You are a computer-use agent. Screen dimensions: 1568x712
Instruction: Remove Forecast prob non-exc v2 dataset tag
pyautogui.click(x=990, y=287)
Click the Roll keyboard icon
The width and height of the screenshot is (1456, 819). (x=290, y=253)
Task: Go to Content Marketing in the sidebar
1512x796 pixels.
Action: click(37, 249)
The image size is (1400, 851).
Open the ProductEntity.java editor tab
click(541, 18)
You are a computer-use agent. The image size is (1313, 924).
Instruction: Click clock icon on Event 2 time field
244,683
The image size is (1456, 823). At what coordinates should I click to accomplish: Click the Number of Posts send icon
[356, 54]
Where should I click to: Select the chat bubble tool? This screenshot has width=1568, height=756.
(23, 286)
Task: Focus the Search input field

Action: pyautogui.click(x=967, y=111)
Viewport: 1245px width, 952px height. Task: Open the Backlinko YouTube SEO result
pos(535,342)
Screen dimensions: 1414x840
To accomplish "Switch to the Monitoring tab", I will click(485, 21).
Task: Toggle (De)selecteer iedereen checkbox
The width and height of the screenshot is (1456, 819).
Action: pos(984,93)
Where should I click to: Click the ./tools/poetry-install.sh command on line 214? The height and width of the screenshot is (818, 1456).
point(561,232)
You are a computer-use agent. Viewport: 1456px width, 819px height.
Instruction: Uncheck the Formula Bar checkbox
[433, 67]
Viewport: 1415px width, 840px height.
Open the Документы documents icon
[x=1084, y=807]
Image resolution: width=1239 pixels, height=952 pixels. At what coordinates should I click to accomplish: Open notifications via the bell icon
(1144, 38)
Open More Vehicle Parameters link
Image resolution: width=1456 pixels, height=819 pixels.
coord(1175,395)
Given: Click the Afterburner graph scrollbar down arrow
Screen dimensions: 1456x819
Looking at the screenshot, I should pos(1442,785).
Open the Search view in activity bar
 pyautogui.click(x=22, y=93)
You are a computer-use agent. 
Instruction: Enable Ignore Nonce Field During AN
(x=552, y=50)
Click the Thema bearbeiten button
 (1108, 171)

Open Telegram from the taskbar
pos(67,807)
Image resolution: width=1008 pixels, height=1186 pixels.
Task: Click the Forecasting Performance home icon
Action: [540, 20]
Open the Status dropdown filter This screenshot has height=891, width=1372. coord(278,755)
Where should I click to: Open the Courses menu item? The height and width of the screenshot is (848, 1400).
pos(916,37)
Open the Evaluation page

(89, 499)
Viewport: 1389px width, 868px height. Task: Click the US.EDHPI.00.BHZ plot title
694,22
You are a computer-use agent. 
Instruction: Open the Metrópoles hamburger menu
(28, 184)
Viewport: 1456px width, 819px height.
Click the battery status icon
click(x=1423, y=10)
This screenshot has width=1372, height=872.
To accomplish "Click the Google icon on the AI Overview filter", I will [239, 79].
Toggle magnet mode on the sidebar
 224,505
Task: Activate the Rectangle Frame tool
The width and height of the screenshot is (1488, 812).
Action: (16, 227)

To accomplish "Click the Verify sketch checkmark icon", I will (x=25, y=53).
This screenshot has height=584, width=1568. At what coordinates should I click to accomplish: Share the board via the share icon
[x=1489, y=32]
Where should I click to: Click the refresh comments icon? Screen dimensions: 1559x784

::::::::::

Assignment:
Word for word, copy all of the listing above.

Solved exercise:
You are a computer-use agent. Screen dimensions: 1568x712
Instruction: Remove Forecast prob non-exc v2 dataset tag
pyautogui.click(x=990, y=287)
Click the Roll keyboard icon
The width and height of the screenshot is (1456, 819). (x=290, y=253)
Task: Go to Content Marketing in the sidebar
1512x796 pixels.
Action: click(37, 249)
The image size is (1400, 851).
Open the ProductEntity.java editor tab
click(541, 18)
You are a computer-use agent. The image size is (1313, 924).
Instruction: Click clock icon on Event 2 time field
244,683
The image size is (1456, 823). At what coordinates should I click to accomplish: Click the Number of Posts send icon
[356, 54]
Where should I click to: Select the chat bubble tool? This screenshot has width=1568, height=756.
(23, 286)
Task: Focus the Search input field

Action: pyautogui.click(x=967, y=111)
Viewport: 1245px width, 952px height. Task: Open the Backlinko YouTube SEO result
pos(535,342)
Screen dimensions: 1414x840
To accomplish "Switch to the Monitoring tab", I will click(485, 21).
Task: Toggle (De)selecteer iedereen checkbox
The width and height of the screenshot is (1456, 819).
Action: pos(984,93)
Where should I click to: Click the ./tools/poetry-install.sh command on line 214? The height and width of the screenshot is (818, 1456).
point(561,232)
You are a computer-use agent. Viewport: 1456px width, 819px height.
Instruction: Uncheck the Formula Bar checkbox
[433, 67]
Viewport: 1415px width, 840px height.
Open the Документы documents icon
[x=1084, y=807]
Image resolution: width=1239 pixels, height=952 pixels. At what coordinates should I click to accomplish: Open notifications via the bell icon
(1144, 38)
Open More Vehicle Parameters link
Image resolution: width=1456 pixels, height=819 pixels.
coord(1175,395)
Given: Click the Afterburner graph scrollbar down arrow
Screen dimensions: 1456x819
Looking at the screenshot, I should pos(1442,785).
Open the Search view in activity bar
 pyautogui.click(x=22, y=93)
You are a computer-use agent. 
Instruction: Enable Ignore Nonce Field During AN
(x=552, y=50)
Click the Thema bearbeiten button
 (1108, 171)

Open Telegram from the taskbar
pos(67,807)
Image resolution: width=1008 pixels, height=1186 pixels.
Task: Click the Forecasting Performance home icon
Action: [540, 20]
Open the Status dropdown filter This screenshot has height=891, width=1372. coord(278,755)
Where should I click to: Open the Courses menu item? The height and width of the screenshot is (848, 1400).
pos(916,37)
Open the Evaluation page

(89, 499)
Viewport: 1389px width, 868px height. Task: Click the US.EDHPI.00.BHZ plot title
694,22
You are a computer-use agent. 
Instruction: Open the Metrópoles hamburger menu
(28, 184)
Viewport: 1456px width, 819px height.
Click the battery status icon
click(x=1423, y=10)
This screenshot has width=1372, height=872.
To accomplish "Click the Google icon on the AI Overview filter", I will [239, 79].
Toggle magnet mode on the sidebar
 224,505
Task: Activate the Rectangle Frame tool
The width and height of the screenshot is (1488, 812).
Action: (16, 227)

To accomplish "Click the Verify sketch checkmark icon", I will (x=25, y=53).
This screenshot has height=584, width=1568. At what coordinates should I click to accomplish: Share the board via the share icon
[x=1489, y=32]
Where should I click to: Click the refresh comments icon? Screen dimensions: 1559x784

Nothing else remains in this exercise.